As many websites are now encrypted, part of this security process is decrypting the traffic and inspecting. The service does not decrypt specific categories of websites, such as financial and health-related sites, to ensure employee privacy.
In designing the internet security policy, CompanyA wanted to start with a baseline policy. As CompanyA continues to assess risks within the organization, it will relax/strengthen the policies as appropriate.
By default, all categories are decrypted and allowed. CompanyA has the following policies applied globally:
|Financial and Investment||Do not decrypt||Employee privacy concerns|
|Health||Do not decrypt||Employee privacy concerns|
|Adult Content||Block||Company Policy|
|File Sharing||Block||Company Policy|
|Illegal Activity||Block||Company Policy|
|Malicious Sources||Block||Company Policy|
|Malware Content||Block||Company Policy|
|Virus & Malware||Block||Company Policy|
Refer to the Citrix Secure Internet Access Tech Brief to gain additional information regarding the web filtering and protection features.
Based on the preceding requirements, CompanyA created the high-level conceptual architecture.
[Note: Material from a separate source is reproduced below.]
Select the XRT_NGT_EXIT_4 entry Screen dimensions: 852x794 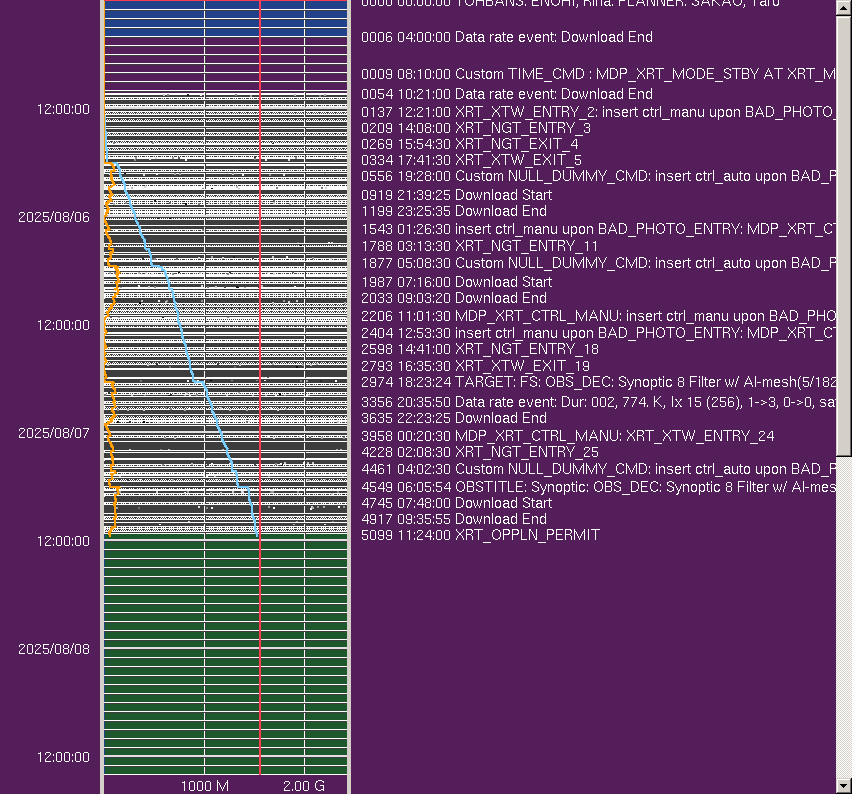tap(469, 144)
The general flow and requirements are that contractors require:
- Protected access to SaaS apps and VPN-less access to internal web apps via Citrix Secure Private Access
- Adaptive authentication before being granted access to external or internal resources via Citrix Secure Private Access
- Zero Trust access to specific resources via Citrix Secure Private Access
- Protected access to internet traffic from the web apps, or virtual apps and desktops via Citrix Secure Internet Access and Citrix Remote Browser Isolation service.
- Protected access to web apps accessed from contractor and temp worker endpoint devices with Citrix Web Application Firewall
CompanyA is using Citrix to build a modern app delivery environment that enforces Zero Trust Network Access and provides end-to-end protection of its resources.